Combined loss of p21 super(waf1/cip1) and p27 super(kip1) enhances tumorigenesis in mice

• Published in: Laboratory investigation Vol. 91; no. 11; pp. 1634 - 1642
• Main Authors: Garcia-Fernandez, Rosa A, Garcia-Palencia, Pilar, Sanchez, Maria A, Gil-Gomez, Gabriel, Sanchez, Belen, Rollan, Eduardo, Martin-Caballero, Juan, Flores, Juana M
• Format: Journal Article
• Language: English
• Published: 01.11.2011
• ISSN: 0023-6837
• DOI: 10.1038/labinvest.2011.133

The cell cycle inhibitors p21 super(Waf1/Cip1) and p27 super(Kip1) are frequently downregulated in many human cancers, and correlate with a worse prognosis.

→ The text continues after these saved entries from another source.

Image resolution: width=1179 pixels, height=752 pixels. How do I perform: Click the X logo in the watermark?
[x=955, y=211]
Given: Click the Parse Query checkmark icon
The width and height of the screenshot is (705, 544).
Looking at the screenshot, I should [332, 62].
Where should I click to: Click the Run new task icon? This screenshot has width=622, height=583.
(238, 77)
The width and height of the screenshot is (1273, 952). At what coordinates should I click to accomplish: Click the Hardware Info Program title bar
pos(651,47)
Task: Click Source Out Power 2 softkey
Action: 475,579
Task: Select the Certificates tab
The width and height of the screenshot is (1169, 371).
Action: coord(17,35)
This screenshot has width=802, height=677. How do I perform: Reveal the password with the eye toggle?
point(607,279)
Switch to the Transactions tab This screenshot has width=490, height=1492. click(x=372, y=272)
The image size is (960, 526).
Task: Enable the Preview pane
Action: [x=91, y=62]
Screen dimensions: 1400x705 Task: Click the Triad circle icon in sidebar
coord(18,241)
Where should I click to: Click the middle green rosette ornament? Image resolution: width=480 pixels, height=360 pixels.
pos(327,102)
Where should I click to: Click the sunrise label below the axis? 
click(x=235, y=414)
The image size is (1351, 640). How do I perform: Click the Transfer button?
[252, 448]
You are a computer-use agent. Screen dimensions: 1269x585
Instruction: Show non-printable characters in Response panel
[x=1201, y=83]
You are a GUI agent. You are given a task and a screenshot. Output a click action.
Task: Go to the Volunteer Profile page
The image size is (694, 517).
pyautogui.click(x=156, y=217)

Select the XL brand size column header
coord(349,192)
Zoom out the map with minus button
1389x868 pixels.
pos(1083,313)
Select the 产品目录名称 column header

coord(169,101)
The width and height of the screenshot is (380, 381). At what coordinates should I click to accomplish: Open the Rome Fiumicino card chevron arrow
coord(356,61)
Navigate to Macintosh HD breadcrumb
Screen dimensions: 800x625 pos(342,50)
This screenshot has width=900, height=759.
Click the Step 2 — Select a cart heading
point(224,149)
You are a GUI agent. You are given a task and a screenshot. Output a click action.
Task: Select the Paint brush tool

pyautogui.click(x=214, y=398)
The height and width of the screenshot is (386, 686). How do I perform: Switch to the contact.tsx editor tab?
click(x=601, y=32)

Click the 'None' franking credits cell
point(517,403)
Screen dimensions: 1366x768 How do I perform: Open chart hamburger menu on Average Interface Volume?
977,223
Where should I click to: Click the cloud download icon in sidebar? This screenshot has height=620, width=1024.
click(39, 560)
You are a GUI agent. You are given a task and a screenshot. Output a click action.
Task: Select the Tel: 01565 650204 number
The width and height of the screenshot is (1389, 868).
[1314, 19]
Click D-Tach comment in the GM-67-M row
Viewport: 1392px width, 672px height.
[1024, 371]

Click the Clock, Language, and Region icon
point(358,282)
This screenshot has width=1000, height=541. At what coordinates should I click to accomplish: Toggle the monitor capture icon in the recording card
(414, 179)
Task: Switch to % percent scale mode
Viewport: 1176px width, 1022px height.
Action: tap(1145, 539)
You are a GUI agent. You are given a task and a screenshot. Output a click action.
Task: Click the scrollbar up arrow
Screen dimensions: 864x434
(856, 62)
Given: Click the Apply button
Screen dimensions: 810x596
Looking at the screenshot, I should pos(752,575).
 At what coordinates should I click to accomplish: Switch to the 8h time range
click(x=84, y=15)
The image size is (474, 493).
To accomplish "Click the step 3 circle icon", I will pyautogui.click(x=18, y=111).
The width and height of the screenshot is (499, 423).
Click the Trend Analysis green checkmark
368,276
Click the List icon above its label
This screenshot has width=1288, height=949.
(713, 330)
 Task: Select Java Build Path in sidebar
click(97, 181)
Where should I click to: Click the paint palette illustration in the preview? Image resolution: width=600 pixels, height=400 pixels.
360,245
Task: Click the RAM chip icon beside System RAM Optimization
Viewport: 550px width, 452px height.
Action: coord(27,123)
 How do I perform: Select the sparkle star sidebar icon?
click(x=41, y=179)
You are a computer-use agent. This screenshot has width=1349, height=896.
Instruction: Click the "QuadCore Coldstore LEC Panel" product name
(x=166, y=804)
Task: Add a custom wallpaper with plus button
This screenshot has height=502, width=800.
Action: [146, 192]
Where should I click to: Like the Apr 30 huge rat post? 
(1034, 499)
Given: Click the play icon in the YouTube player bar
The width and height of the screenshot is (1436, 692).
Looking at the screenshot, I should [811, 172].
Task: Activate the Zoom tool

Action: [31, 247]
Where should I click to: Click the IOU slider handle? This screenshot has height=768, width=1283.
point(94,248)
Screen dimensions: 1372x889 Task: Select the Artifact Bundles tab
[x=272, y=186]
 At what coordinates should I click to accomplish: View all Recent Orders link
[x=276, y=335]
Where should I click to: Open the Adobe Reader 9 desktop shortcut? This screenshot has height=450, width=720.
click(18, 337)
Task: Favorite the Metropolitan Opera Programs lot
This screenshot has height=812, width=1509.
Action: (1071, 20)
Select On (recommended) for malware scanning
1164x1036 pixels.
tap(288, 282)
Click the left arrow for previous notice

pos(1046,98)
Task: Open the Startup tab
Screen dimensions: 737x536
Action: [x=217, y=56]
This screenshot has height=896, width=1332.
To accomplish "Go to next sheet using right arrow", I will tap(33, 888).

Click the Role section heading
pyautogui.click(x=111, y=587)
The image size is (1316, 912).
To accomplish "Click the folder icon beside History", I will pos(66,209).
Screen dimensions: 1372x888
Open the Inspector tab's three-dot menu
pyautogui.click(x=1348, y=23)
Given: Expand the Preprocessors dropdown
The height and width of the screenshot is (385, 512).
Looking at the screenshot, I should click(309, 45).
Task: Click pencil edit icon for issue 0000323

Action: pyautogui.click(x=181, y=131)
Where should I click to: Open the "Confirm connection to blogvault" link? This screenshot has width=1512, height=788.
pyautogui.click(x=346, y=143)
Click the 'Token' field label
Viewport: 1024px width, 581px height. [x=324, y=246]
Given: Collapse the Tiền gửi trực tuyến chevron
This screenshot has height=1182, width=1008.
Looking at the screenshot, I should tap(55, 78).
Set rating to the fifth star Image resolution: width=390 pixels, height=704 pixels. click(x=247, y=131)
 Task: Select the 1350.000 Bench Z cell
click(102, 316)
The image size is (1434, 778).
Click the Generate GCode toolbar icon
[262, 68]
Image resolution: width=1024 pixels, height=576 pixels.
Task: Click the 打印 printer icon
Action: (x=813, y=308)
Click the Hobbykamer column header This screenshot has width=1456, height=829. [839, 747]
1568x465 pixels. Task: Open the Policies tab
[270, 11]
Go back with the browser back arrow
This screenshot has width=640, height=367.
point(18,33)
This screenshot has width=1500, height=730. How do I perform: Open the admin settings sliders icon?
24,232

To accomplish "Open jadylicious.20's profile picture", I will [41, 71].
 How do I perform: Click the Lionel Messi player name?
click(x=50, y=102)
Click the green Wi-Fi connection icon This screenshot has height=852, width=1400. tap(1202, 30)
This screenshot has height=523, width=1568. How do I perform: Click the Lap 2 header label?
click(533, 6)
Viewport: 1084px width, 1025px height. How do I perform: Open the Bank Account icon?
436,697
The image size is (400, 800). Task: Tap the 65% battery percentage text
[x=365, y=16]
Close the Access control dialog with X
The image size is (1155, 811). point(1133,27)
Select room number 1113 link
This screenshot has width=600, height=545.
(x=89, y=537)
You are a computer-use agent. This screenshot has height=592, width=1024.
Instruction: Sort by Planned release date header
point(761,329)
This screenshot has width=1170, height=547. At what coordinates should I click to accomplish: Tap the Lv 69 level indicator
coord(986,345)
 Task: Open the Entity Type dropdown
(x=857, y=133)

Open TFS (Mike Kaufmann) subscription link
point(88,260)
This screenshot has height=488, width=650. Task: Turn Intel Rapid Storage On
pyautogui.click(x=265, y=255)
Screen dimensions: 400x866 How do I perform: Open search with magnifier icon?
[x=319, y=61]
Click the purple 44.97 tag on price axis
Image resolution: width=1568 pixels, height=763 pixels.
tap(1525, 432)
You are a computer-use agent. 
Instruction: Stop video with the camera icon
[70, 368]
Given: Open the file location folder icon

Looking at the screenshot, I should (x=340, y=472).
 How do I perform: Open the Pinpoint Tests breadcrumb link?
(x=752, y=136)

We show here that combined deficiency in p21 and p27 proteins in mice is linked to more aggressive spontaneous tumorigenesis, resulting in a decreased lifespan. The most common tumors developed in p21p27 double-null mice were endocrine, with a higher incidence of pituitary adenomas, pheochromocytomas and thyroid adenomas. The combined absence of p21 and p27 proteins delays the incidence of radiation-induced thymic lymphomas with a higher apoptotic rate, measured by active caspase-3 and cleaved PARP-1 immunoexpresion. These results provide experimental evidence for a cooperation of both cyclin-dependent kinase inhibitors in tumorigenesis in mice.